## Given records:
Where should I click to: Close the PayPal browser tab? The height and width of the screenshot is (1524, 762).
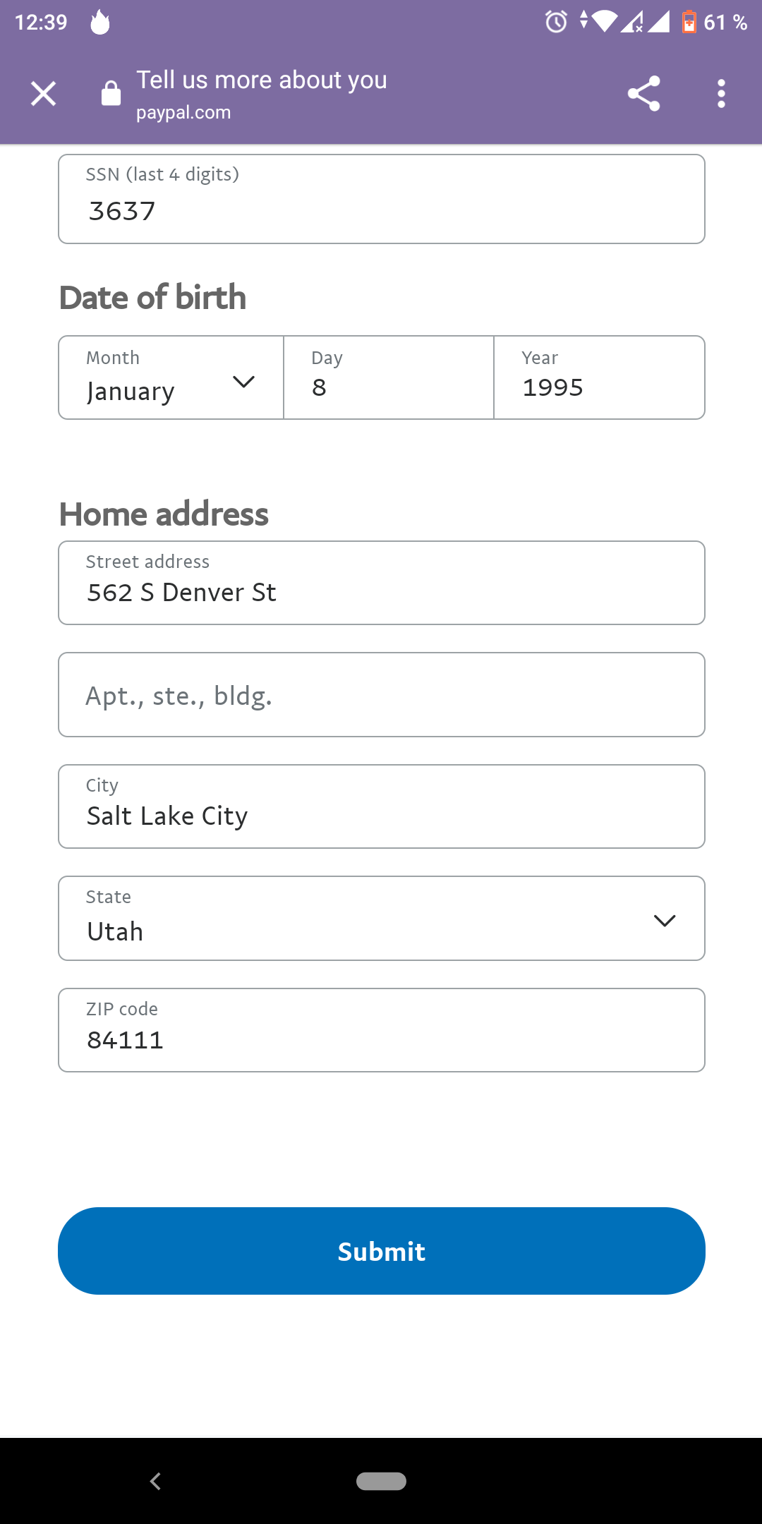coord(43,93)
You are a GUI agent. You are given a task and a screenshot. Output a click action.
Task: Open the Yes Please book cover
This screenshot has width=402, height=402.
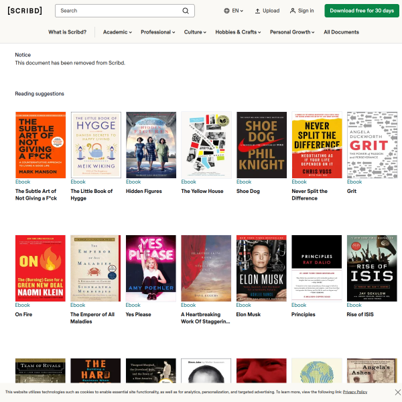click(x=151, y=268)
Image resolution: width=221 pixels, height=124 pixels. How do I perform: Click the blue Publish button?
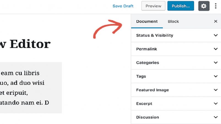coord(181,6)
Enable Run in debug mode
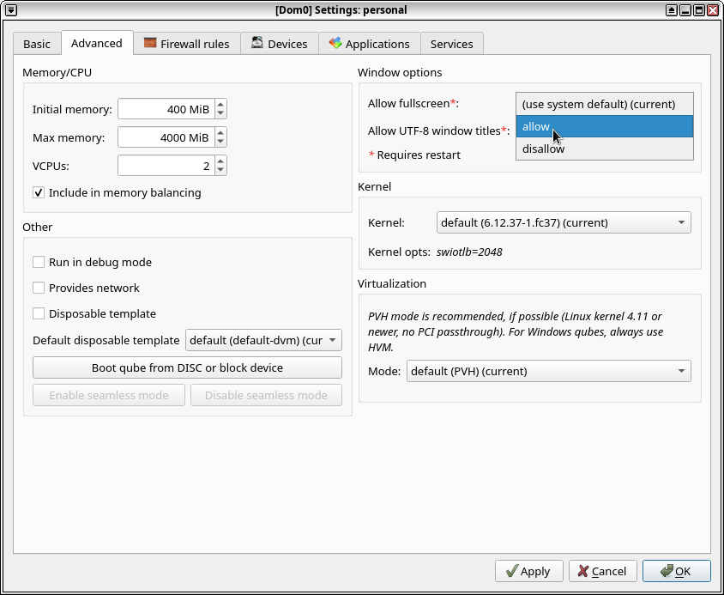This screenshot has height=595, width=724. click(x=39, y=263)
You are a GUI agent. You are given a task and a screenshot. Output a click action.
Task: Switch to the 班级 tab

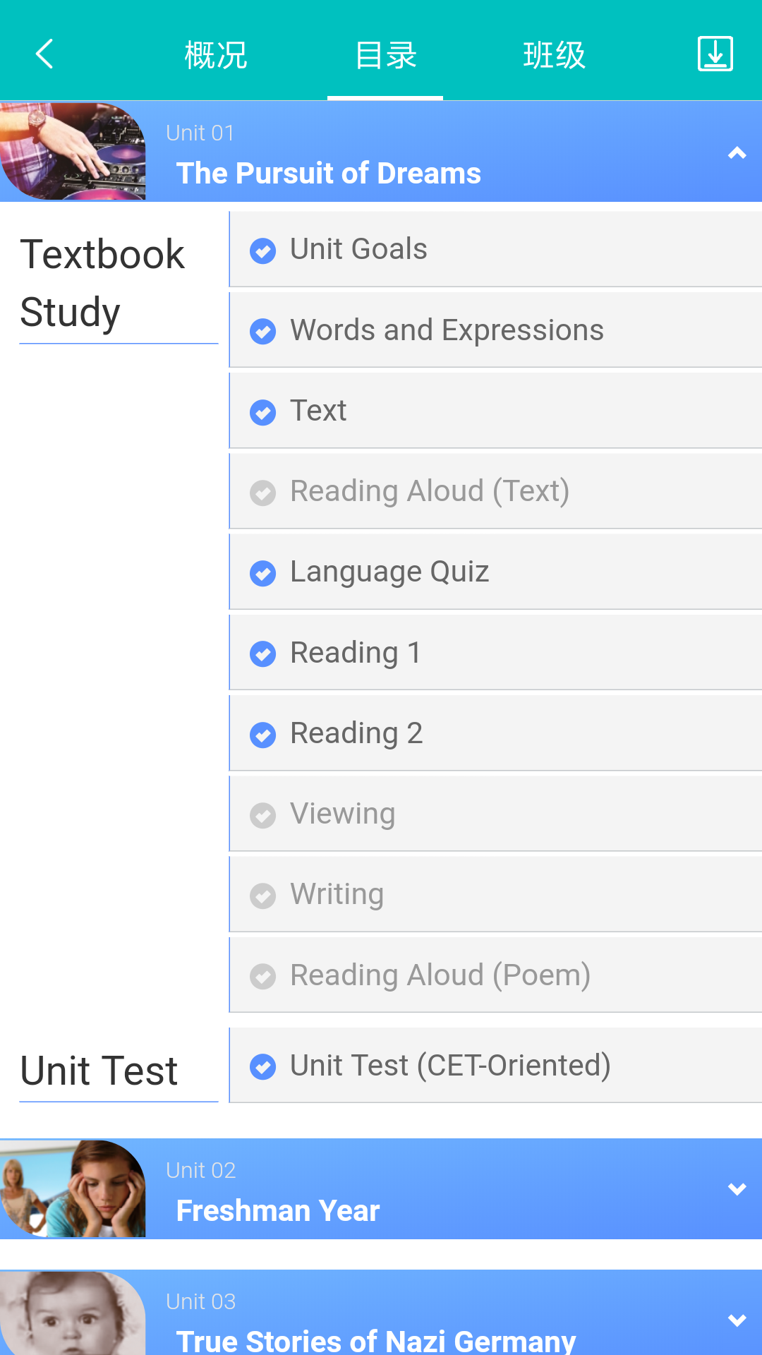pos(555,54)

## Instructions to follow:
Can you quote every row above word for word, leaving out the pictures?

## The completed task:
Where should I click to: Close the PayPal browser tab? The height and width of the screenshot is (1524, 762).
coord(43,93)
You are a GUI agent. You are given a task and a screenshot. Output a click action.
Task: Open the Yes Please book cover
This screenshot has width=402, height=402.
click(x=151, y=268)
Image resolution: width=221 pixels, height=124 pixels. How do I perform: Click the blue Publish button?
coord(181,6)
Enable Run in debug mode
This screenshot has height=595, width=724. click(x=39, y=263)
You are a GUI agent. You are given a task and a screenshot. Output a click action.
Task: Switch to the 班级 tab

pos(555,54)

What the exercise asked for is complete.